標準仰泳是仰卧水面,雙腿上下交叉打腿,雙臂輪換向後划水。

仰泳腿、臂和配合技術簡單,易於初學者掌握。

仰泳把口鼻露在水面之上的,所以對於換氣不過關的人來說很有安全感。

所以仰泳容易學。

但是我告訴你,仰泳非常不實用:

首先是鼻孔朝天(應該收下巴),游起來很容易進水,你要兼顧自己的水花還有旁邊人的水花。二是看不見後面泳道的情況,經常發生碰撞,所以想游的時候趁沒人吧,人多就算了。三是肚皮朝天的確可以省力,但長游和快游起來其實很累很苦逼的,遠沒有自由泳舒服。

(注意,我這裡說的是標準仰泳,而不是仰漂)

咱們的傅園慧傅大小姐就是主修仰泳的,看看她100米仰泳比賽後累成什麼鬼樣?

不過,標準仰泳有一個好用處,那就是可以為自由泳打下堅實基礎,特別是可以練習身體縱軸的充分伸展,對於爬泳意義重大,所以有很多長訓班會採用 仰-爬-蝶-蛙的順序來教學。

4、蝶泳

說句實話,蝶泳是一種非常優美的泳姿,是爆發力與柔韌性完美的結合

不過,蝶泳是真心不適合初學者。

你看,沒有任何一個教練會給零基礎的學員教蝶泳。

蝶泳對上半身爆發力、上臂柔韌性和腰腹力量的要求很高,普通人蝶個200米要累癱。

身體底子好、爆發力強、腰腹力量強的人,想成為業餘高手進階的朋友,可以先紮實學好自由泳後,向蝶泳進階。

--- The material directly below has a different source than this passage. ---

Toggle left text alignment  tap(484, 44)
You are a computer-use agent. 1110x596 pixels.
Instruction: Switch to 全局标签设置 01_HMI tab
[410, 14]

沒有運動基礎、身體孱弱、有腰傷、中老年人,不建議學習蝶泳,沒什麼必要。

蝶泳是一種吸引眼球的泳姿,可以被用來快速區分游泳段位:蝶泳游得好的傢伙通常都是老司機或有專業背景。

有意思的是,蝶泳經常被用來當做「清道夫」:蝶泳游起來霸氣十足、水花四濺、六親不認,蝶個4X50,誤入快泳道的菜鳥和熊孩子就知難而退了!

(什麼?泳池內還分快、慢泳道嗎?當然,會有一期專門講泳池禮儀)

當然,各大泳池裡也經常活躍著一幫蝶泳裝逼犯們,不好好地做基礎練習,用疑似蝶泳的動作來破壞泳池和諧,干擾他人。上半身根本沒出水,動靜倒是很大,水花四濺,同一泳道的人避之不及。

學習蝶泳的朋友們,建議大家默默地從基礎動作學起、紮實練習分解動作,

學了個三腳貓功夫不要急於炫耀、更不要影響其他的人。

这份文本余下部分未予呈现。